Comparing Group Percentages
Suppose you want to know whether males and females differ in their interest in travel. In your study, you ask males and females whether they like or dislike travel. To describe your results, you will need to calculate the percentage of females who like to travel and compare this with the percentage of males who like to travel. Suppose you tested 50 females and 50 males and found that 40 of the females and 30 of the males indicated that they like to travel. In describing your findings, you would report that 80% of the females like to travel in comparison with 60% of the males. Thus, a relationship between the gender and travel variables appears to exist. Note that we are focusing on percentages because the travel variable is nominal: Liking and disliking are simply two different categories.
After describing your data, the next step would be to perform a statistical analysis to determine whether there is a statistically significant difference between the males and females. Statistical significance is discussed in Chapter 13; statistical analysis procedures are described in Appendix C.
Correlating Individual Scores
A second type of analysis is needed when you do not have distinct groups of subjects. Instead, individuals are measured on two variables, and each variable has a range of numerical values. For example, we will consider an analysis of data on the relationship between location in a classroom and grades in the class: Do people who sit near the front receive higher grades?
Comparing Group Means
Much research is designed to compare the mean responses of participants in two or more groups. For example, in an experiment designed to study the effect of exposure to an aggressive adult, children in one group might observe an adult “model” behaving aggressively while children in a control group do not. Each child then plays alone for 10 minutes in a room containing a number of toys, while observers record the number of times the child behaves aggressively during play. Aggression is a ratio scale variable because there are equal intervals and a true zero on the scale.

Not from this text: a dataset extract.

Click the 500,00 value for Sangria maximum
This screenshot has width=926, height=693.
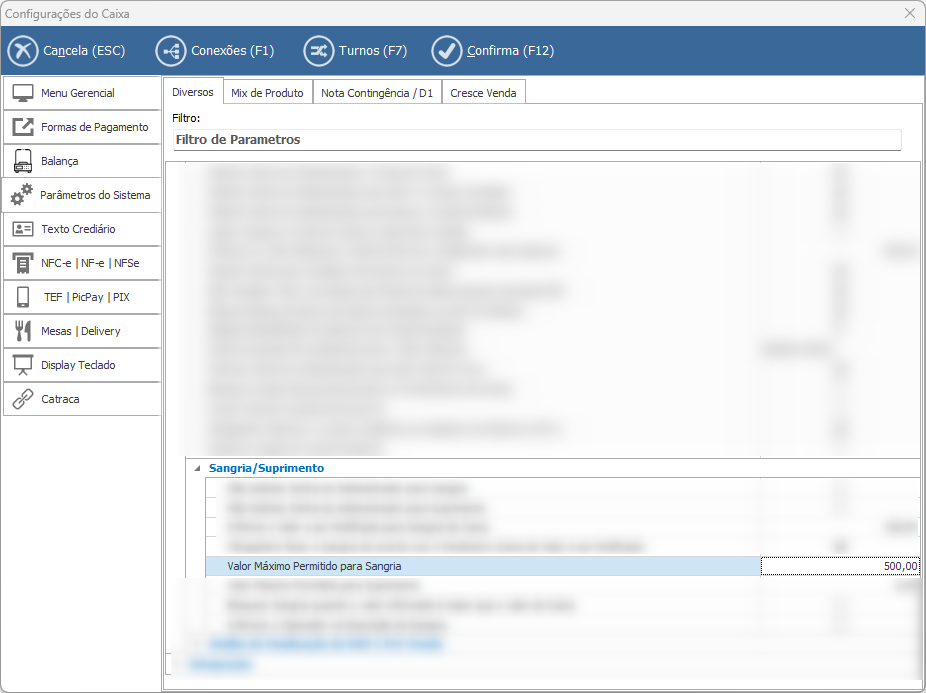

In this case, you would be interested in comparing the mean number of aggressive acts by children in the two conditions to determine whether the children who observed the model were more aggressive than the children in the control condition. Hypothetical data from such an experiment in which there were 10 children in each condition are shown in Table 12.1; the scores in the table represent the number of aggressive acts by each child. In this case, the mean aggression score in the model group is 5.20 and the mean score in the no-model condition is 3.10.
TABLE 12.1 Scores on aggression measure in a hypothetical experiment on modeling and aggression
Page 246For all types of data, it is important to understand your results by carefully describing the data collected. We begin by constructing frequency distributions.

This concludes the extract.